Examples by taking the last 5 CX edits on frwiki :
- David Borwein https://fr.wikipedia.org/w/index.php?title=David_Borwein&action=edit&oldid=119968179 : almost no problems, but because the editor translated only one sentence, the article is otherwise completely in English. Even with no edits, basic problem of templates called with the {{Modèle:...}} prefix (equivalent to {{Template:...) in English) - Grande Riviere https://fr.wikipedia.org/w/index.php?title=Grande_Riviere&action=edit&oldid=119965431 : many problems : template prefix, nowiki tags in bad places, several references with the same name and the same content duplicated (the goal of the name is to have the content once, not in every reference), whitespace included at the end of internal links (reason for some nowiki tags), coordinates so badly handled that it results in several lines of span tags and complex code - Jozef Gregor-Tajovsky https://fr.wikipedia.org/w/index.php?title=Jozef_Gregor-Tajovsk%C3%BD&action=edit&oldid=119961320 : less than 500 bytes, but with stub category added directly instead of the templates that should add them - Silva Semadeni https://fr.wikipedia.org/w/index.php?title=Silva_Semadeni&action=edit&oldid=119959038 : trailing punctuation included in internal links, unnecessary div tags, internal links with only nowiki tags as the displayed text (so invisible links), unnecessary span tags, preceding whitespace included in internal links - David Steel https://fr.wikipedia.org/w/index.php?title=David_Steel&action=edit&oldid=119957633 : almost empty, but with internal CX data added
5 articles checked, not one correct.
Nico
2015-10-29 10:47 GMT+02:00 Nicolas Vervelle nvervelle@gmail.com:
Hi,
Going into rant mode...
It's been at least 6 months that CX (Content Translation) has been deployed on production wikis, and after all this time, most of the articles created with this tool contain many syntax problems. Phabricator tasks have been created months ago, and almost nothing seems to be done to fix this.

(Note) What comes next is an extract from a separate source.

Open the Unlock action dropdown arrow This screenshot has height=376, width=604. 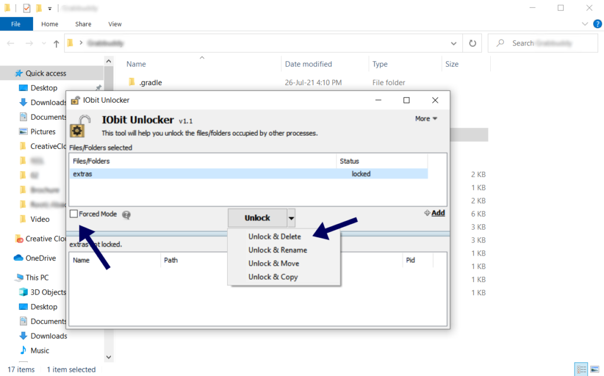(291, 218)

So, is there any plan to deactivate CX until major bugs are fixed (to stop the creation of damaged articles) or any plan to fix the bugs quickly ? I tried posting on the talk page for CX with this kind of questions months ago : the answer was that the bug were almost fixed. Several months after that : same situation, bugs still here, even with some new ones...
Examples by taking the last 5 CX edits on frwiki :
- David Borwein
https://fr.wikipedia.org/w/index.php?title=David_Borwein&action=edit&oldid=119968179 : almost no problems, but because the editor translated only one sentence, the article is otherwise completely in English. Even with no edits, basic problem of templates called with the {{Modèle:...}} prefix (equivalent to {{Template:...) in English)
Nicolas, AFAIK this does not happen by default. The user must click on the paragraph to have it moved to the translation. So this is hardly a CX issue.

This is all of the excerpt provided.